##### Provided records

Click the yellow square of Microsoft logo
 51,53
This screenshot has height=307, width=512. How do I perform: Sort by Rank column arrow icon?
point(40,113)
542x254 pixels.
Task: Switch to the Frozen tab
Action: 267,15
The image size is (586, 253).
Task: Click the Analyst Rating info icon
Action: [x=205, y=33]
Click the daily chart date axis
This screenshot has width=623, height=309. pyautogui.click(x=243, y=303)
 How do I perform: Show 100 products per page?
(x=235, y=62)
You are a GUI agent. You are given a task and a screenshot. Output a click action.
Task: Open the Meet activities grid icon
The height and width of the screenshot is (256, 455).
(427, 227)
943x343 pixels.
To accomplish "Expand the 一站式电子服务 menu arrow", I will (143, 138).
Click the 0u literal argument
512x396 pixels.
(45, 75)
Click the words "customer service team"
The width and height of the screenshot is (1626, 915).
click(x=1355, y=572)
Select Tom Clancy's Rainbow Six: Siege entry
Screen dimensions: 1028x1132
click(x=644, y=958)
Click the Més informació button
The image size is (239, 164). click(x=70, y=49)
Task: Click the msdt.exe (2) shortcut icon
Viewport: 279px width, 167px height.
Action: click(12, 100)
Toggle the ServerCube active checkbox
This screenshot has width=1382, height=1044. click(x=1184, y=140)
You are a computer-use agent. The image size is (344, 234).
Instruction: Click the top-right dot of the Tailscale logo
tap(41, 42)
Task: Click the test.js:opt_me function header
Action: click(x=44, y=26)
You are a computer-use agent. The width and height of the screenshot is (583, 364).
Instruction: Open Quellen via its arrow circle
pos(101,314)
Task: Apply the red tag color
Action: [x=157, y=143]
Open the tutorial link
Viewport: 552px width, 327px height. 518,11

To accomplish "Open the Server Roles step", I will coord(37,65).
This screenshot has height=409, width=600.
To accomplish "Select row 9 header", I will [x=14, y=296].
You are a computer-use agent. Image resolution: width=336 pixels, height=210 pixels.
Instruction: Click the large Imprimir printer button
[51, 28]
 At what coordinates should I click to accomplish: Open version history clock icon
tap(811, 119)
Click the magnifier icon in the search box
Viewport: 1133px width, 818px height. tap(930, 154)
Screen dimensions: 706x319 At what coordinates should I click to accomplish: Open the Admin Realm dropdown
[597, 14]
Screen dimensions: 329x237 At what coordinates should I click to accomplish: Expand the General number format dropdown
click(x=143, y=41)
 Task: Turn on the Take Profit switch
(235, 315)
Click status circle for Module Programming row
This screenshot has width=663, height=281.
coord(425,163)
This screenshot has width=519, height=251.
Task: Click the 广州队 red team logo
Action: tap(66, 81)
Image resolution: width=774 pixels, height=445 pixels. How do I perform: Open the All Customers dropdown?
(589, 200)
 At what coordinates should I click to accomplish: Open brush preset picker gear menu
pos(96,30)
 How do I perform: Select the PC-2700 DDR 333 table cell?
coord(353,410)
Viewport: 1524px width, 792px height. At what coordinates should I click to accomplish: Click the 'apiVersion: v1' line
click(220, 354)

##########

What is expected: Repeat this material verbatim.

Answer for this exercise:
Click the yellow square of Microsoft logo
 51,53
This screenshot has height=307, width=512. How do I perform: Sort by Rank column arrow icon?
point(40,113)
542x254 pixels.
Task: Switch to the Frozen tab
Action: 267,15
The image size is (586, 253).
Task: Click the Analyst Rating info icon
Action: [x=205, y=33]
Click the daily chart date axis
This screenshot has width=623, height=309. pyautogui.click(x=243, y=303)
 How do I perform: Show 100 products per page?
(x=235, y=62)
You are a GUI agent. You are given a task and a screenshot. Output a click action.
Task: Open the Meet activities grid icon
The height and width of the screenshot is (256, 455).
(427, 227)
943x343 pixels.
To accomplish "Expand the 一站式电子服务 menu arrow", I will (143, 138).
Click the 0u literal argument
512x396 pixels.
(45, 75)
Click the words "customer service team"
The width and height of the screenshot is (1626, 915).
click(x=1355, y=572)
Select Tom Clancy's Rainbow Six: Siege entry
Screen dimensions: 1028x1132
click(x=644, y=958)
Click the Més informació button
The image size is (239, 164). click(x=70, y=49)
Task: Click the msdt.exe (2) shortcut icon
Viewport: 279px width, 167px height.
Action: click(12, 100)
Toggle the ServerCube active checkbox
This screenshot has width=1382, height=1044. click(x=1184, y=140)
You are a computer-use agent. The image size is (344, 234).
Instruction: Click the top-right dot of the Tailscale logo
tap(41, 42)
Task: Click the test.js:opt_me function header
Action: click(x=44, y=26)
You are a computer-use agent. The width and height of the screenshot is (583, 364).
Instruction: Open Quellen via its arrow circle
pos(101,314)
Task: Apply the red tag color
Action: [x=157, y=143]
Open the tutorial link
Viewport: 552px width, 327px height. 518,11

To accomplish "Open the Server Roles step", I will coord(37,65).
This screenshot has height=409, width=600.
To accomplish "Select row 9 header", I will [x=14, y=296].
You are a computer-use agent. Image resolution: width=336 pixels, height=210 pixels.
Instruction: Click the large Imprimir printer button
[51, 28]
 At what coordinates should I click to accomplish: Open version history clock icon
tap(811, 119)
Click the magnifier icon in the search box
Viewport: 1133px width, 818px height. tap(930, 154)
Screen dimensions: 706x319 At what coordinates should I click to accomplish: Open the Admin Realm dropdown
[597, 14]
Screen dimensions: 329x237 At what coordinates should I click to accomplish: Expand the General number format dropdown
click(x=143, y=41)
 Task: Turn on the Take Profit switch
(235, 315)
Click status circle for Module Programming row
This screenshot has width=663, height=281.
coord(425,163)
This screenshot has width=519, height=251.
Task: Click the 广州队 red team logo
Action: tap(66, 81)
Image resolution: width=774 pixels, height=445 pixels. How do I perform: Open the All Customers dropdown?
(589, 200)
 At what coordinates should I click to accomplish: Open brush preset picker gear menu
pos(96,30)
 How do I perform: Select the PC-2700 DDR 333 table cell?
coord(353,410)
Viewport: 1524px width, 792px height. At what coordinates should I click to accomplish: Click the 'apiVersion: v1' line
click(220, 354)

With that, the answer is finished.